The Red Sox also have problems. Star second baseman Dustin Pedroia has had to return to Beantown to get his left wrist checked out. Shane Victorino is out as well with a thumb injury and 39-year-old closer Koji Uehara is being examined to determine the cause of shoulder stiffness.
The Yankees are no different. They lost their new closer David Robertson to the 15-day DL with a groin muscle pull, first baseman Mark Teixiera is injured again, catcher Francisco Cervelli has a hamstring problem, second baseman Brian Roberts had to sit out with back tightness and team captain Derek Jeter missed two games in a row over the weekend with quad tightness. The Yankees were so thin in the infield, they had to move Kelly Johnson back to third base, rookie Yangervis Solarte to second and have Carlos Beltran play his first game ever at first.

#### STUDY QUESTIONS
a – According to the baseball injury excerpt, what injury put David Robertson on the 15-day DL?
b – Reproduce the baseball injury excerpt word for word, everything from "The Red Sox" down to "ever at first.".

#### DATA TO EXAMINE

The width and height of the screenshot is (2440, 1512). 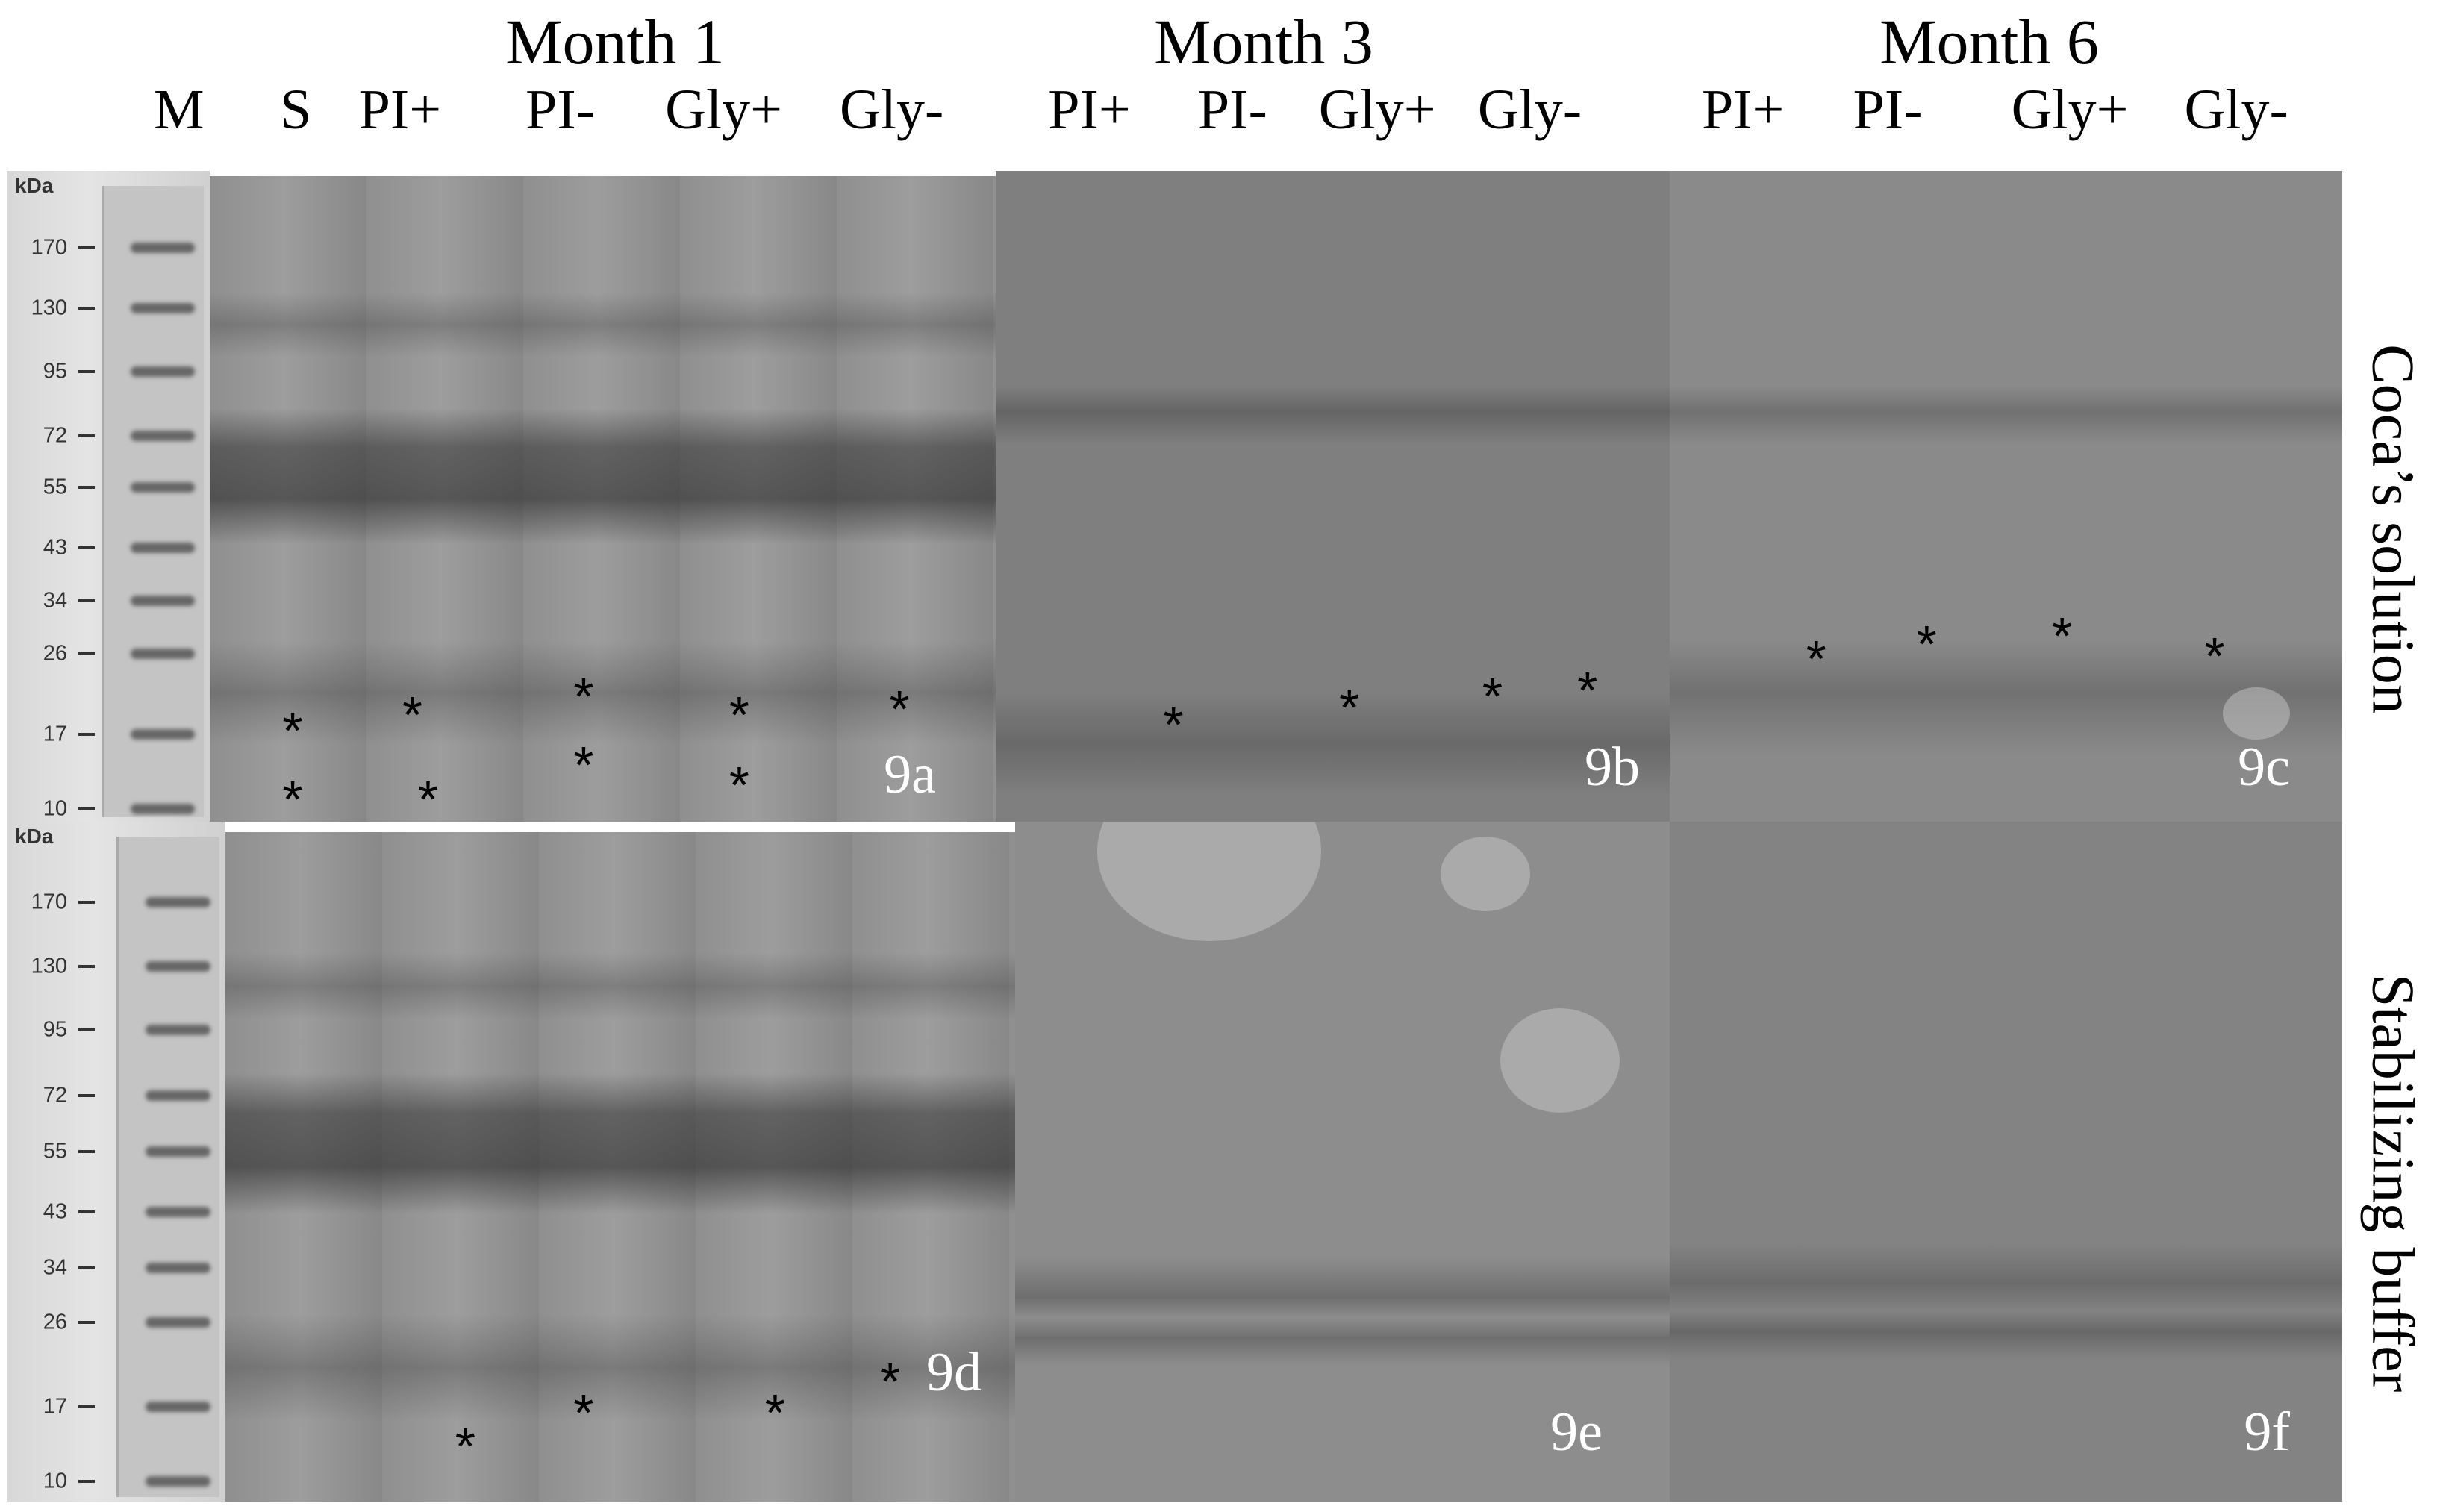 What do you see at coordinates (620, 1167) in the screenshot?
I see `gel-panel-9d: 9d` at bounding box center [620, 1167].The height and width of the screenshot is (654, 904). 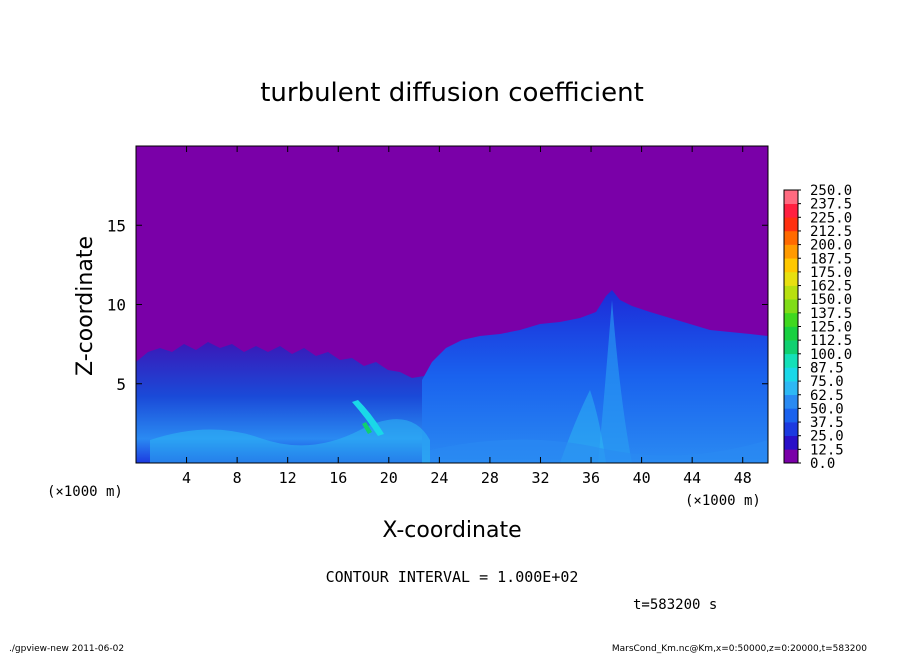 I want to click on x-tick-label: 16, so click(x=338, y=478).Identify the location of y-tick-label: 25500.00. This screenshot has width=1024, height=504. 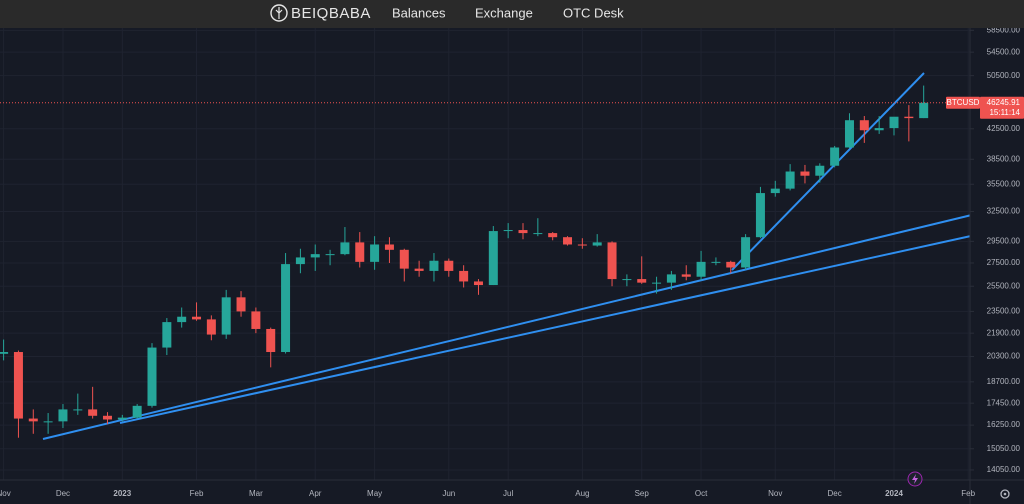
(1004, 286).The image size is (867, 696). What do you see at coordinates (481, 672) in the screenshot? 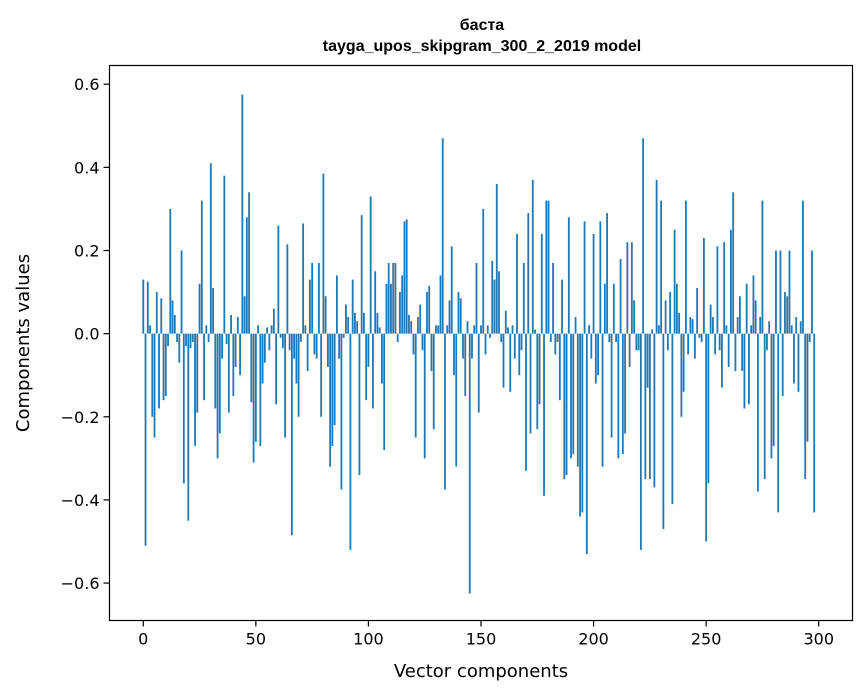
I see `x-axis-label: Vector components` at bounding box center [481, 672].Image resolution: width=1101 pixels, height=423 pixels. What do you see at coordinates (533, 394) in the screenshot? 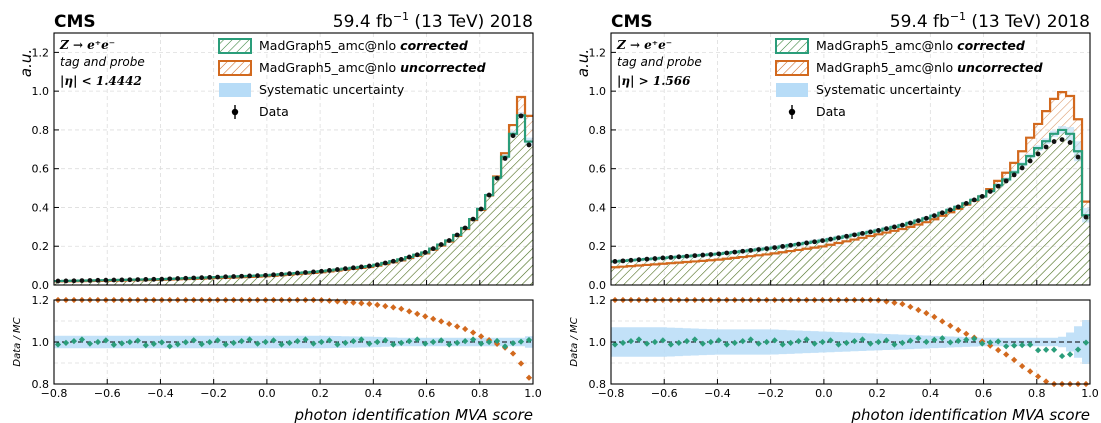
I see `xtick-label: 1.0` at bounding box center [533, 394].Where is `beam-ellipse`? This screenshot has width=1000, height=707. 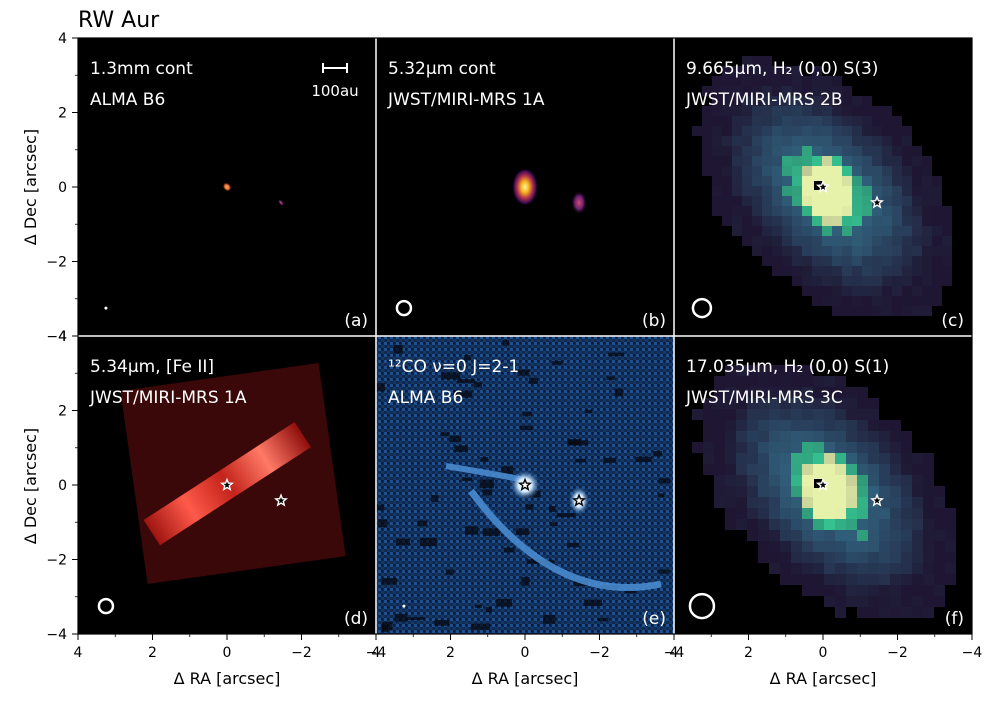 beam-ellipse is located at coordinates (106, 308).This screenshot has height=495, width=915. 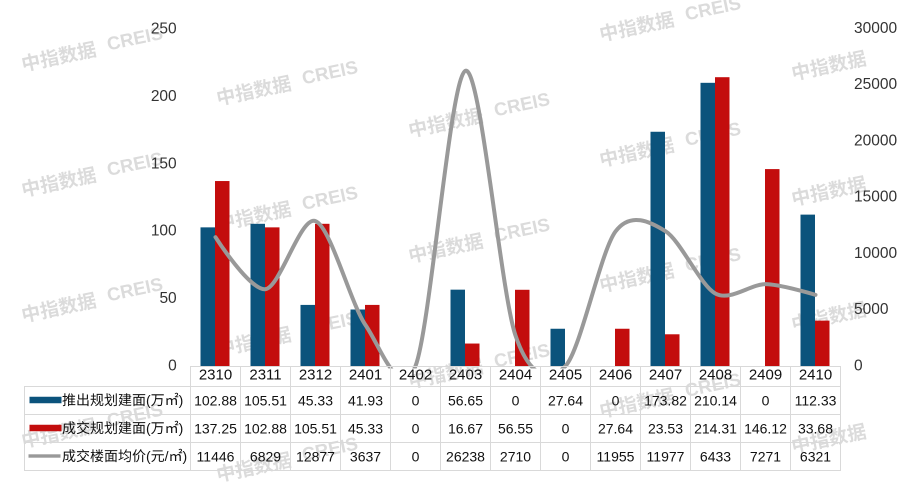 What do you see at coordinates (876, 198) in the screenshot?
I see `svg-text: 15000` at bounding box center [876, 198].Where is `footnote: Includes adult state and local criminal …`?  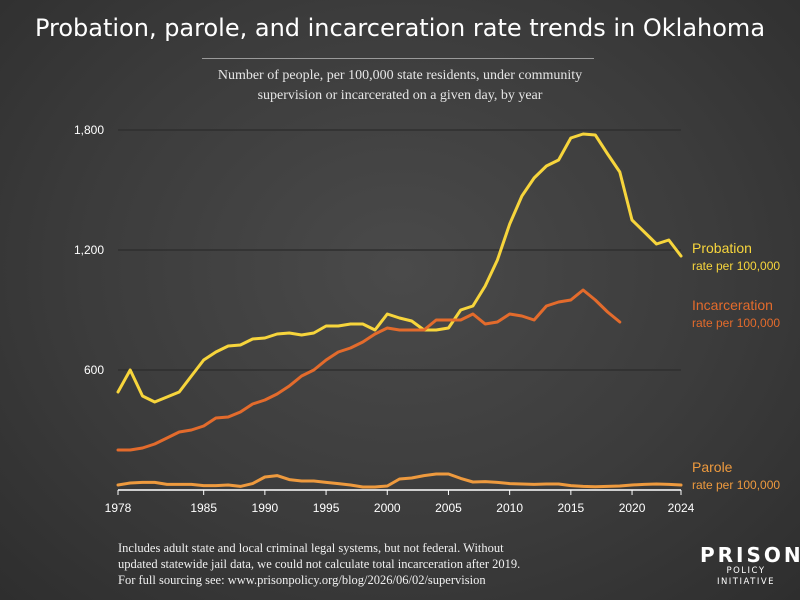 footnote: Includes adult state and local criminal … is located at coordinates (378, 564).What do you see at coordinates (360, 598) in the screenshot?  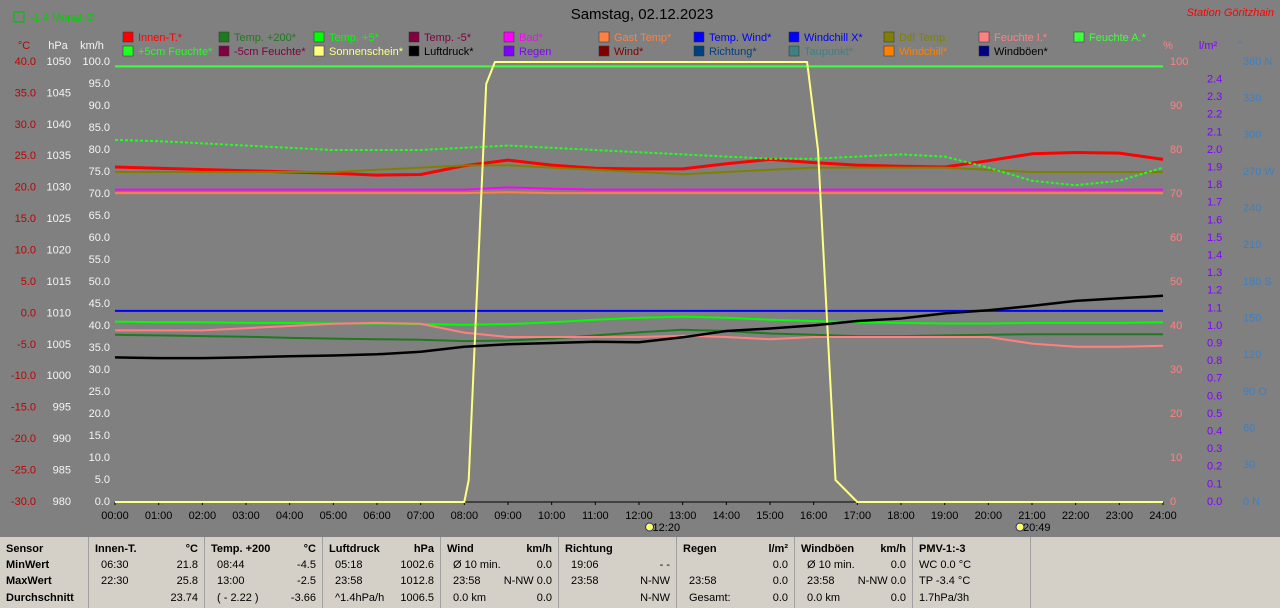 I see `value-text: ^1.4hPa/h` at bounding box center [360, 598]. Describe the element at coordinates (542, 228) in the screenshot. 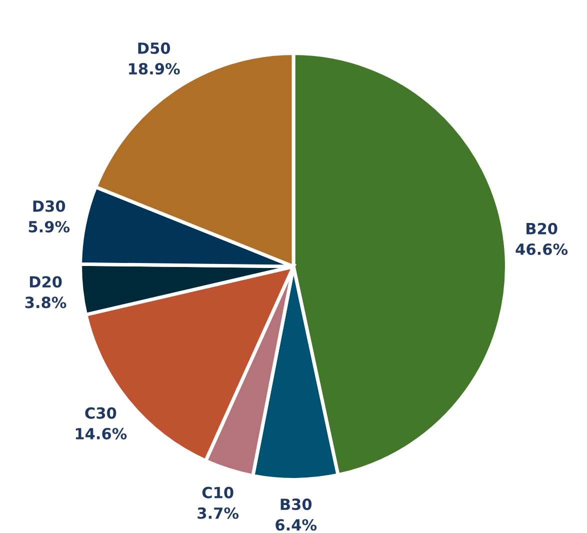

I see `slice-label: B20` at that location.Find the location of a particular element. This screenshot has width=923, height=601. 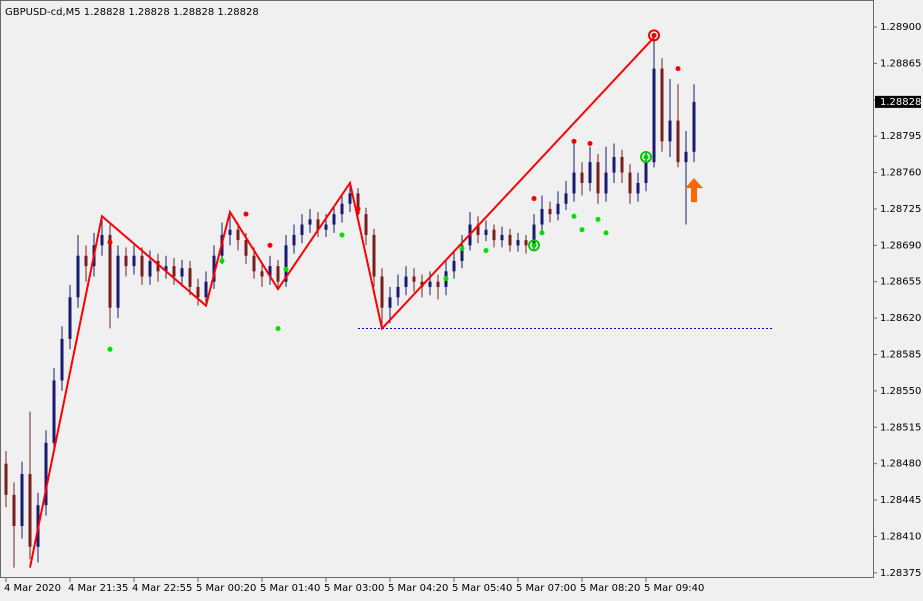

x-tick-label: 5 Mar 05:40 is located at coordinates (482, 588).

#### TASK-BY-TASK SOLUTIONS
a – A groin muscle pull.

b –
The Red Sox also have problems. Star second baseman Dustin Pedroia has had to return to Beantown to get his left wrist checked out. Shane Victorino is out as well with a thumb injury and 39-year-old closer Koji Uehara is being examined to determine the cause of shoulder stiffness.
The Yankees are no different. They lost their new closer David Robertson to the 15-day DL with a groin muscle pull, first baseman Mark Teixiera is injured again, catcher Francisco Cervelli has a hamstring problem, second baseman Brian Roberts had to sit out with back tightness and team captain Derek Jeter missed two games in a row over the weekend with quad tightness. The Yankees were so thin in the infield, they had to move Kelly Johnson back to third base, rookie Yangervis Solarte to second and have Carlos Beltran play his first game ever at first.